INPUT MATERIAL
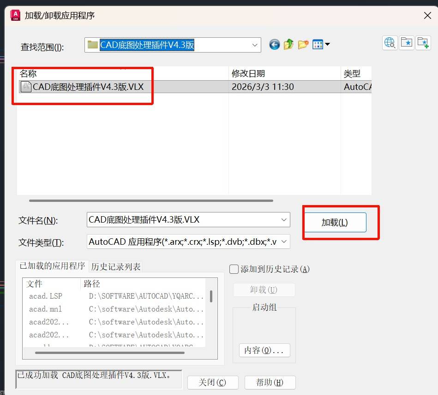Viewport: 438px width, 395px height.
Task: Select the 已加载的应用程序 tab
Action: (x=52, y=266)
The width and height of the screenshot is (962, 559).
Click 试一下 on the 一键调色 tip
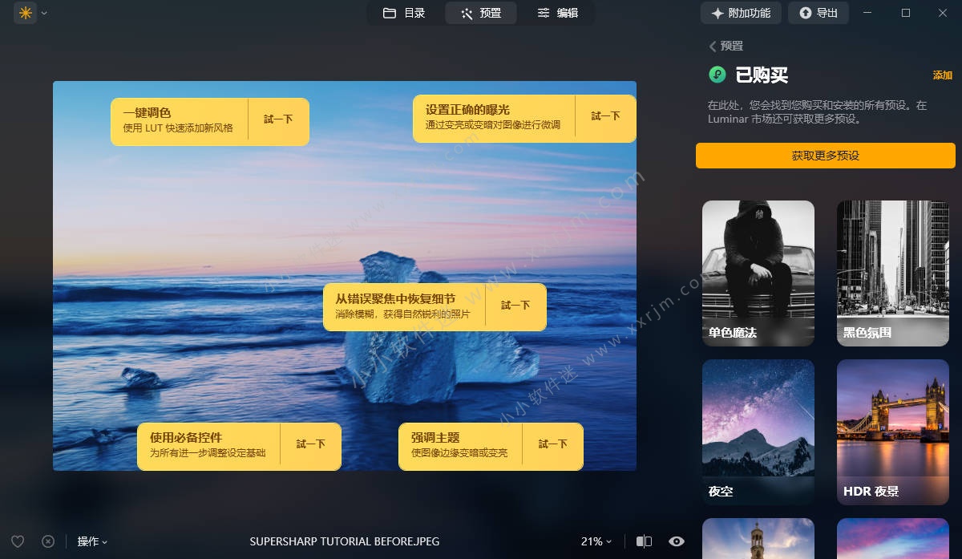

DIRECTIONS FOR THIS TASK
Without the pictures, retype exactly the lines from the one that holds "The width and" to the last line of the data above, both of them included.

ANSWER TO THIS TASK
The width and height of the screenshot is (962, 559).
Click 试一下 on the 一键调色 tip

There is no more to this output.